__Work request__
Please retype, unchanged, each line from the top of the material below through the line where "Task: Open the Каталог курсов dropdown" appears.

__Input material__
-=-=-=-=-

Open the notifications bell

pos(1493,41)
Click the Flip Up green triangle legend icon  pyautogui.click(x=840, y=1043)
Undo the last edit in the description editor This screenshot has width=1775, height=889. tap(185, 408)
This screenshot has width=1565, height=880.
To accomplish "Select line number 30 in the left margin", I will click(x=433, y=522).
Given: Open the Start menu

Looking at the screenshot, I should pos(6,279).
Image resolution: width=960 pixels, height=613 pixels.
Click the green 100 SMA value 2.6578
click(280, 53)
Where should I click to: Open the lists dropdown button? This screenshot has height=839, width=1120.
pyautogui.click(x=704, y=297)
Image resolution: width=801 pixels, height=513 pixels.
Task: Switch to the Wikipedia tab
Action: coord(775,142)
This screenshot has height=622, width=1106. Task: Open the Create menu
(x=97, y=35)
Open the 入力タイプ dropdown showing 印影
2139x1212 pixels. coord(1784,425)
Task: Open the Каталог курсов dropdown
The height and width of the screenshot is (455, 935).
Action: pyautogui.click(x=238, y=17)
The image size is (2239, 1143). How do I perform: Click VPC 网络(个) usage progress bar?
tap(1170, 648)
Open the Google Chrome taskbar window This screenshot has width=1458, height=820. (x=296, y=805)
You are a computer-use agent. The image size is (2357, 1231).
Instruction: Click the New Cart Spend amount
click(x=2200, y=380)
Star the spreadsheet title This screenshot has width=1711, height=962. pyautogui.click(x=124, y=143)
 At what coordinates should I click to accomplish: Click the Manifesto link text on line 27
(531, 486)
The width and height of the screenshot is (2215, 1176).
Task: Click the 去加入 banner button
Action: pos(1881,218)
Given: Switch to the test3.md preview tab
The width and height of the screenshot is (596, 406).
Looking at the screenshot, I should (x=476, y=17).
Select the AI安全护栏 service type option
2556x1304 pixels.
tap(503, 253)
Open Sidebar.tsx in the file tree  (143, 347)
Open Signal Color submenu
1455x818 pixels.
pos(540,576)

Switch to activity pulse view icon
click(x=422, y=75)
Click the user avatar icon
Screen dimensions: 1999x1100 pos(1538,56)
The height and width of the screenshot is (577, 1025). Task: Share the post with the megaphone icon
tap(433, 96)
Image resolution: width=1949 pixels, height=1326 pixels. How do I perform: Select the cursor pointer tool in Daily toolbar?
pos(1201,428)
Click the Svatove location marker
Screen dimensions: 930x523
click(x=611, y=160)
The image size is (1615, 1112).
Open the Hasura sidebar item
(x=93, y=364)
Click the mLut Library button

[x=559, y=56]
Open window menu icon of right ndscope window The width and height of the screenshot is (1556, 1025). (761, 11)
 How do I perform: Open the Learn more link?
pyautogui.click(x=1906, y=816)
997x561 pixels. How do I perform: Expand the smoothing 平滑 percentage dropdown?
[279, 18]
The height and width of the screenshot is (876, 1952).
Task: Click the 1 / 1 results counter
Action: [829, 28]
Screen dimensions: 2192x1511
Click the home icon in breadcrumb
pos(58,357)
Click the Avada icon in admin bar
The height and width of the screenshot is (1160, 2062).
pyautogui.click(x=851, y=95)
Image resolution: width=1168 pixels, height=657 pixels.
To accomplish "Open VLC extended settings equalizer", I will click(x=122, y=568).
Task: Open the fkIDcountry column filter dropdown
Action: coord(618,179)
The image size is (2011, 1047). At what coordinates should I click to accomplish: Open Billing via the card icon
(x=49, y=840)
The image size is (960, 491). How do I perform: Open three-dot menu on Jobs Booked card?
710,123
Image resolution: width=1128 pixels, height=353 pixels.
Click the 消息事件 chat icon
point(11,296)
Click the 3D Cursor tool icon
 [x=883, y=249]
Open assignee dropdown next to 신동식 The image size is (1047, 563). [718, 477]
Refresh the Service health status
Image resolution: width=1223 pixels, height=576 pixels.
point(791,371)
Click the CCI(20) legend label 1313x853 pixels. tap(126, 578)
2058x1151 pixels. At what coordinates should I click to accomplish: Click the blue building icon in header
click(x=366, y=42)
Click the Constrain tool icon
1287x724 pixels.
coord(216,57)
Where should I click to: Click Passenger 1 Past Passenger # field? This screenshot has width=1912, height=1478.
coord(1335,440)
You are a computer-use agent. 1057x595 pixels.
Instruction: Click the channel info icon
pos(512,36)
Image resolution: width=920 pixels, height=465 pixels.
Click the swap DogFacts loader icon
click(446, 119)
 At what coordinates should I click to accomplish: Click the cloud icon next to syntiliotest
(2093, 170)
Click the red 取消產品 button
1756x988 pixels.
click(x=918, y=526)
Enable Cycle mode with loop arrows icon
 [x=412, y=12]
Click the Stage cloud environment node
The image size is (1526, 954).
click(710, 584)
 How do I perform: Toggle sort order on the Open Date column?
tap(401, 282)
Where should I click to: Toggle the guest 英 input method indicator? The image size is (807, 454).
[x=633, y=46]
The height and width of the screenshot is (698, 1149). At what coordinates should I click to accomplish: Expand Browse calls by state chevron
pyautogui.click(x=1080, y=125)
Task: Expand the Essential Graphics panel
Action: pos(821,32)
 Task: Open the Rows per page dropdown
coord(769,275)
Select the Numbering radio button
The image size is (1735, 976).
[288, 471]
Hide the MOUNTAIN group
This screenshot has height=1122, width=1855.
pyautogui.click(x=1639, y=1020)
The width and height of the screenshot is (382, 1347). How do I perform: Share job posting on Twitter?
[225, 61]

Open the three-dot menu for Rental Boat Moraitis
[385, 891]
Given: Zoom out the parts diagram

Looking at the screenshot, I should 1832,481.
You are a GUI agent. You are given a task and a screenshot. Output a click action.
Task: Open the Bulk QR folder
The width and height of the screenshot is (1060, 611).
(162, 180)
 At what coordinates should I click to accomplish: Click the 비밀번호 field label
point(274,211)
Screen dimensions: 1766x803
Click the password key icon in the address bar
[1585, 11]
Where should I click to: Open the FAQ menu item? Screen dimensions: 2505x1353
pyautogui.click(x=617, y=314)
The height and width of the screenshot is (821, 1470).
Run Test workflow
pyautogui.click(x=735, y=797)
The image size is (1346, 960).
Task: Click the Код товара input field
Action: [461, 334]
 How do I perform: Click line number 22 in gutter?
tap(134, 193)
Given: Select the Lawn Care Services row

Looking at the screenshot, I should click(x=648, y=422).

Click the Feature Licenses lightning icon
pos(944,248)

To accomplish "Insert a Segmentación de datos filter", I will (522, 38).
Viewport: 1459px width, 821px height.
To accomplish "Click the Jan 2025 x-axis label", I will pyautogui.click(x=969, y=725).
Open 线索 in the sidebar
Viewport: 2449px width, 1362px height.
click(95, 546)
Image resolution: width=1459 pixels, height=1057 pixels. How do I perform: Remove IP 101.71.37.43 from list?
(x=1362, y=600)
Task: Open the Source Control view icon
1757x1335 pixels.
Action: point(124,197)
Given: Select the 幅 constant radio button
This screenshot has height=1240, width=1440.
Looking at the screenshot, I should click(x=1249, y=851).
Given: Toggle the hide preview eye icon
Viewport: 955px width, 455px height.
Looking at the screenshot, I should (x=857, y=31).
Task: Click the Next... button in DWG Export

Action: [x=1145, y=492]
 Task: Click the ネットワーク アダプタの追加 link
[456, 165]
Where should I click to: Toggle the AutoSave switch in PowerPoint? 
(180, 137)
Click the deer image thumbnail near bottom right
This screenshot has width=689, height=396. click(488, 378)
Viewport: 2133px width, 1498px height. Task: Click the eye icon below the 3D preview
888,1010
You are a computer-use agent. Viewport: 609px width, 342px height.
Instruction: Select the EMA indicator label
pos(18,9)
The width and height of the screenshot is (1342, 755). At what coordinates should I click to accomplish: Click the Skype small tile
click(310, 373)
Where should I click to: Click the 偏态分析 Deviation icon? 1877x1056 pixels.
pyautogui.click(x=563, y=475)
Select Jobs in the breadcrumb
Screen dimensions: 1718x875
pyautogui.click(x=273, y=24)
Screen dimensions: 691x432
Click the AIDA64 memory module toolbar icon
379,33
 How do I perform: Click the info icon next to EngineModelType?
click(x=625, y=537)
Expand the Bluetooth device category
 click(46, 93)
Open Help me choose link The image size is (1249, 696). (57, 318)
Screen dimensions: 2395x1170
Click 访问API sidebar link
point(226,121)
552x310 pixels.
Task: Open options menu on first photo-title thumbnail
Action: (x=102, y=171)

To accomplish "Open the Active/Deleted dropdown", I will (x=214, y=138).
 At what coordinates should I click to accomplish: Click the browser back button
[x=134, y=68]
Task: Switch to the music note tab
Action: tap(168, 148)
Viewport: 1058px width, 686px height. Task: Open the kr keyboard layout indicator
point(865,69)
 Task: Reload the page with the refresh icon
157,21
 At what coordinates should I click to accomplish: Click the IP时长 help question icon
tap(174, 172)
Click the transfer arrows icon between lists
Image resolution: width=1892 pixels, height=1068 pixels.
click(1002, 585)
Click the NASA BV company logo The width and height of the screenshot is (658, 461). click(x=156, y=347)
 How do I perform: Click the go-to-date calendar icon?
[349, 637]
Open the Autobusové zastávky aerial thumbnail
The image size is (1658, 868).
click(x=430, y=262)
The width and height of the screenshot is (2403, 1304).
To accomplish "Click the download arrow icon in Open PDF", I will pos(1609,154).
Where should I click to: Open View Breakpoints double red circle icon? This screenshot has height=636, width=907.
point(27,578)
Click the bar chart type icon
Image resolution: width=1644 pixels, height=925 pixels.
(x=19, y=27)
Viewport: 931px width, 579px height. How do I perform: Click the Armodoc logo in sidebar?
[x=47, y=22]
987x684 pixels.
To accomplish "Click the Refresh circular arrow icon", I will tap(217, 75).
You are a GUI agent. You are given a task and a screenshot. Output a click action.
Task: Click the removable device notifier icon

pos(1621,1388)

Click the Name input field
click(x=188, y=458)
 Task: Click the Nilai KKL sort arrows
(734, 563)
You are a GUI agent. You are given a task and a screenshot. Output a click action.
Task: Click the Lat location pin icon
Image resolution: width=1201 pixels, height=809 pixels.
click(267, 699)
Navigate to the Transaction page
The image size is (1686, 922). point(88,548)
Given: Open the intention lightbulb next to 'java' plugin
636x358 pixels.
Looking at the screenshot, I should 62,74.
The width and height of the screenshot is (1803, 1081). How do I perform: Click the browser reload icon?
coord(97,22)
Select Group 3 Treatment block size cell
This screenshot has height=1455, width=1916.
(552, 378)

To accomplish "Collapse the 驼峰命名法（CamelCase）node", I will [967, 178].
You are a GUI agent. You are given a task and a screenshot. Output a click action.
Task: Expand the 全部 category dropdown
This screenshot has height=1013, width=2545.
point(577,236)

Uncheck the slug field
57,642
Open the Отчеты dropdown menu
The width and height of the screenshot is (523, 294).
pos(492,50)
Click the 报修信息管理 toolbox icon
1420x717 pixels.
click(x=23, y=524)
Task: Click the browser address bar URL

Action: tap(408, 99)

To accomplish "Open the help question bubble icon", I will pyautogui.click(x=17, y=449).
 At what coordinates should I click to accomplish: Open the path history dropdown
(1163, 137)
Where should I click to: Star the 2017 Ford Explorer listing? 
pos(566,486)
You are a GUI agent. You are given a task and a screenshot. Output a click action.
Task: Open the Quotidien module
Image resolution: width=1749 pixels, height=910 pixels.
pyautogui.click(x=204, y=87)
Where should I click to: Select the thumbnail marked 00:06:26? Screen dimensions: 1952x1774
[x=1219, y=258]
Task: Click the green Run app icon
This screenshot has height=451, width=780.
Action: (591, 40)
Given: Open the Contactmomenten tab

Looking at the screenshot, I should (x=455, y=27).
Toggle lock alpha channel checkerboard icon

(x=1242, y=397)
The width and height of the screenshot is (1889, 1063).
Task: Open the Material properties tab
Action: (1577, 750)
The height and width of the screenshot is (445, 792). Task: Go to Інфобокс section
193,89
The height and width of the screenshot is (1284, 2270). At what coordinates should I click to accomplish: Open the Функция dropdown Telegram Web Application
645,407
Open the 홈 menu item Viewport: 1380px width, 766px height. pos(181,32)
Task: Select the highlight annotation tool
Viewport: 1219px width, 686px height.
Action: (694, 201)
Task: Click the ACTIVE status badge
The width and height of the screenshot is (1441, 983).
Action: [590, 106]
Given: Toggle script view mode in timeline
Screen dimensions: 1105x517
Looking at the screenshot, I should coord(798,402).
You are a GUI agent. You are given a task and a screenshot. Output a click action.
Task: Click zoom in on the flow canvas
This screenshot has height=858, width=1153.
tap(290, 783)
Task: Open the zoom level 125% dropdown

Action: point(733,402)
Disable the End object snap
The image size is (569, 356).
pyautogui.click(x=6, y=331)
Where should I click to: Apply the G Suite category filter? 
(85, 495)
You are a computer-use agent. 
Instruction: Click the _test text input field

-=-=-=-=-

__Written answer__
Open the notifications bell

pos(1493,41)
Click the Flip Up green triangle legend icon  pyautogui.click(x=840, y=1043)
Undo the last edit in the description editor This screenshot has width=1775, height=889. tap(185, 408)
This screenshot has width=1565, height=880.
To accomplish "Select line number 30 in the left margin", I will click(x=433, y=522).
Given: Open the Start menu

Looking at the screenshot, I should pos(6,279).
Image resolution: width=960 pixels, height=613 pixels.
Click the green 100 SMA value 2.6578
click(280, 53)
Where should I click to: Open the lists dropdown button? This screenshot has height=839, width=1120.
pyautogui.click(x=704, y=297)
Image resolution: width=801 pixels, height=513 pixels.
Task: Switch to the Wikipedia tab
Action: coord(775,142)
This screenshot has height=622, width=1106. Task: Open the Create menu
(x=97, y=35)
Open the 入力タイプ dropdown showing 印影
2139x1212 pixels. coord(1784,425)
Task: Open the Каталог курсов dropdown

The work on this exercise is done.